O debate colocou a questão racial na política de localização e distribuição
dos grupos sociais em ambientes saudáveis, dignos, com saneamento básico,
infraestrutura e livre de qualquer rejeito social. A justiça ambiental passou a se
constituir como um horizonte de luta dos movimentos sociais, pois os danos
ambientais são distribuídos e sentidos desigualmente pelos territórios e
populações. As resistências constituídas a partir destes exemplos não foram
apenas reativas, mas também, passaram a ser proativas ao questionar a
localização de empreendimentos destrutivos próximos e/ou em territórios
quilombolas, populações pobres e tradicionais como moradores de favelas e
periferias, comunidades indígenas, quebradeiras de coco, faxinalenses,
geraizeiros, comunidades de fundos de pastos, ribeirinhos, camponeses, entre
outros demais grupos.
O debate do racismo ambiental nos informa múltiplos processos de
classificação/hierarquização de grupos sociais que transcende a ideia de cor da
pele. Ele diz respeito ao etnocentrismo, às injustiças sociais e ambientais que
recaem de forma desproporcional sobre etnias, grupos racializados e
subalternizados que foram historicamente violentados pelos agentes
hegemônicos do capitalismo. Instaura-se zonas de sacrifício determinando
locais e grupos onde é legitimada a aceitabilidade da matança, isto é, uma
necropolítica (MBEMBE, 2006).
O conceito de racismo ambiental passa a ganhar estatuto acadêmico
nos 1990 articulando-se ao debate de justiça ambiental. A história do conceito
demonstra histórias de violências, mas também histórias de lutas por direitos
territoriais e coletivos.
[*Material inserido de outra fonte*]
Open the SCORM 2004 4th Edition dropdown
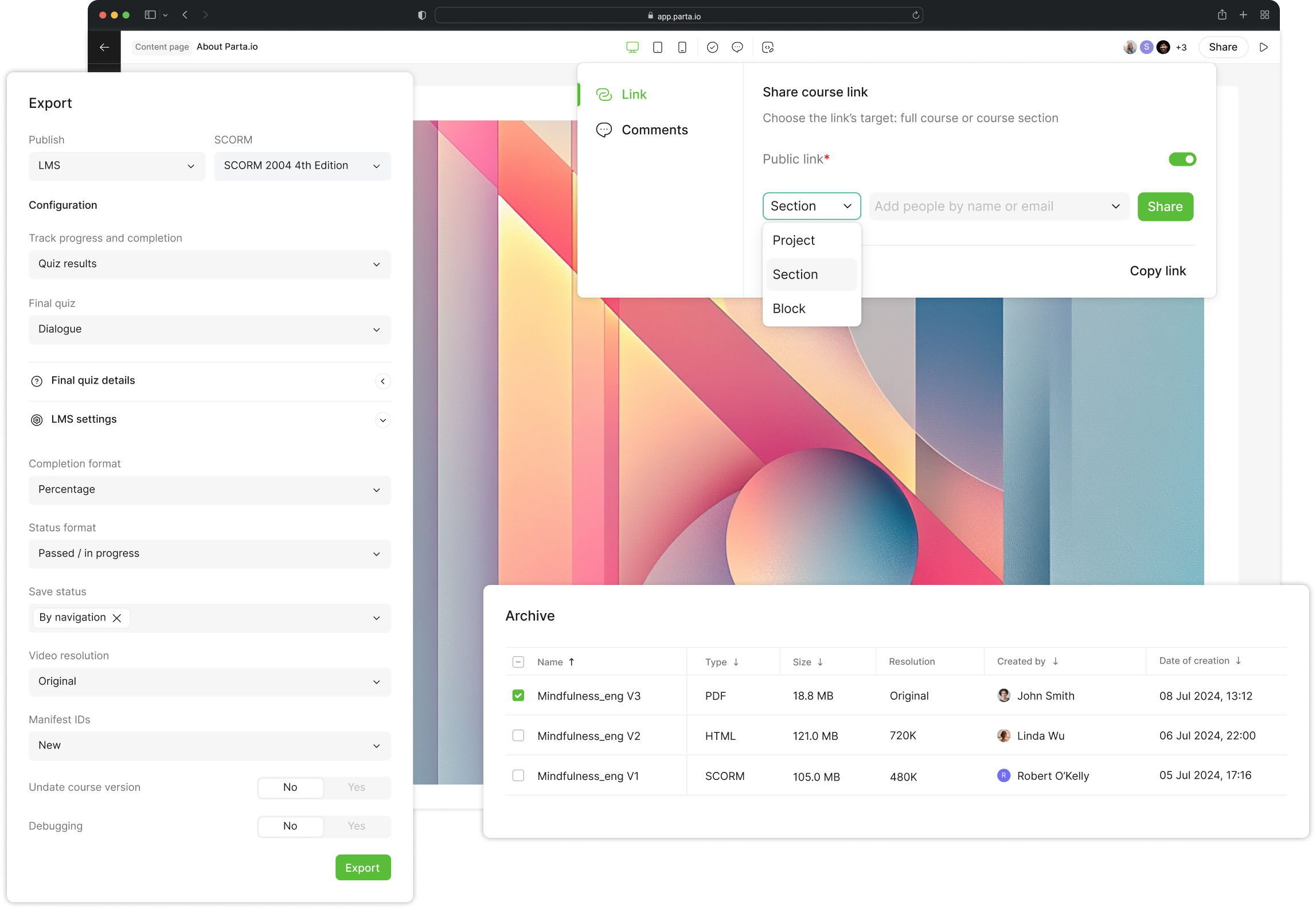The height and width of the screenshot is (909, 1316). point(302,166)
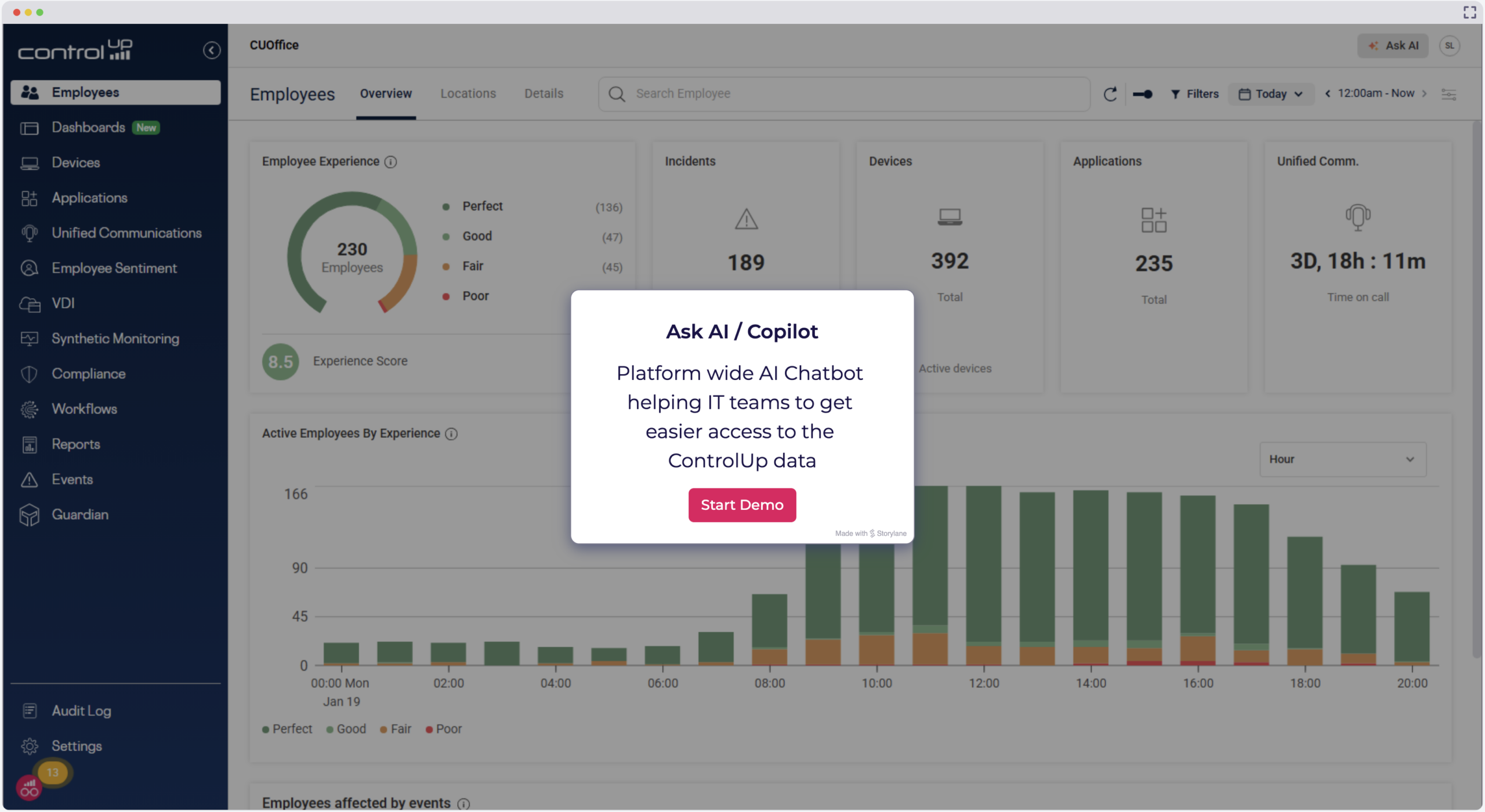1485x812 pixels.
Task: Go to previous time range arrow
Action: click(1327, 93)
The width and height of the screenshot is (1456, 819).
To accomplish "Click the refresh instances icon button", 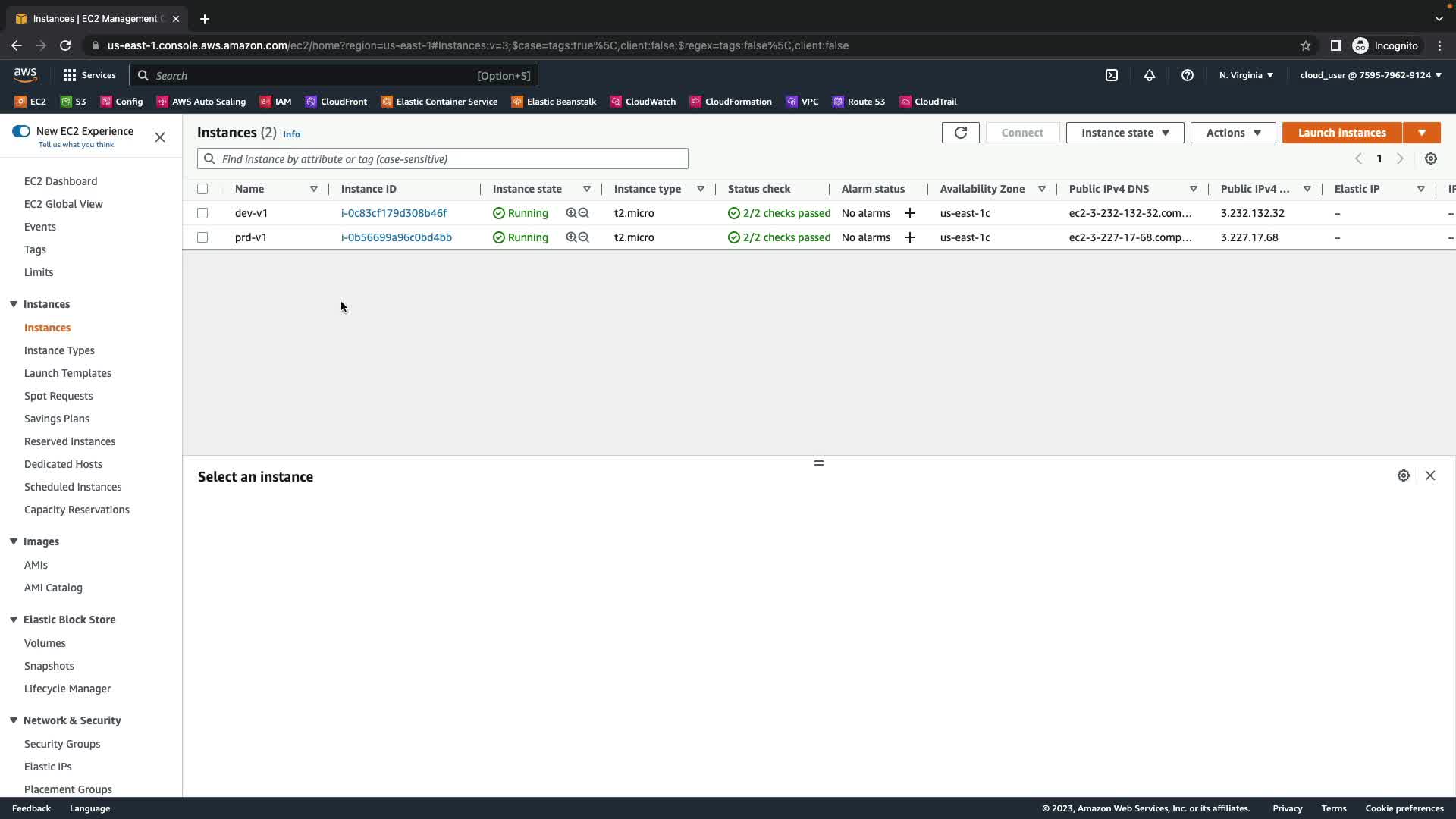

Ou seja, são sujeitos políticos se constituindo pautando
outros projetos de sociedade. São lutas contra o sistema de opressão e
exploração que os adoecem e matam. São lutas pela garantia de vidas dignas.
São lutas que evidenciam a dimensão racial do capitalismo. São lutas que
coloca o protagonismo de grupos racializados, subalternizado e invisibilizado
no enfrentamento ao capitalismo diante: 1- a exposição a elementos
provocadores de adoecimento e morte em ambientes; 2- a distribuição
espacialmente desigual de bens sociais e amenidades naturais; 3- a desordem
ecológica fruto da modernidade capitalista, desigualmente distribuída
vulnerabilizando grupos e comunidades subalternizadas e racializados; 4-
extração destrutiva das condições materiais, simbólicas, ontológicas e
ambientais da existência de grupos subalternizados; 5- processos realocação
de empreendimentos poluidores tendo como alvos ambientes de grupos
subalternizados; 6- remoções de grupos subalternizado pela raça, classe e
etnia para instalação de empreendimento promovendo espoliação de direitos,
expropriação da terra e de territórios; 7- processos de realocação de grupos
subalternizados em ambientes insalubres, vulneráveis e destituídos de
condições materiais, simbólicas e ontológicas para (re)produção da existência;
8- a destruição da autonomia territorial de grupos para instalação de projetos
de desenvolvimento; 9- a indignação racialmente seletiva dos danos
ambientais; 10- política administrada de morte definida pelo tempo
governamental (executivo, legislativo e judiciário) nas respostas a danos
ambientais para grupos e ambientes subalternizados; 11- destruição de
território ancestrais desestruturando modos de existências de grupos sociais
forjado por laços comunitários; 12- destruição das condições de existência das
populações locais com o estabelecimento de vegetação e animais exógenos
que tornam-se pragas nestes novos ambientes; 13- distinção no acesso rápido
e contínuo a serviços de saúde garantidores da vida.
Uma rede internacional criada por movimentos sociais em diferentes partes
do mundo com o foco na justiça ambiental se constitui como forma de
monitoramento e combate ao racismo ambiental em todo o planeta.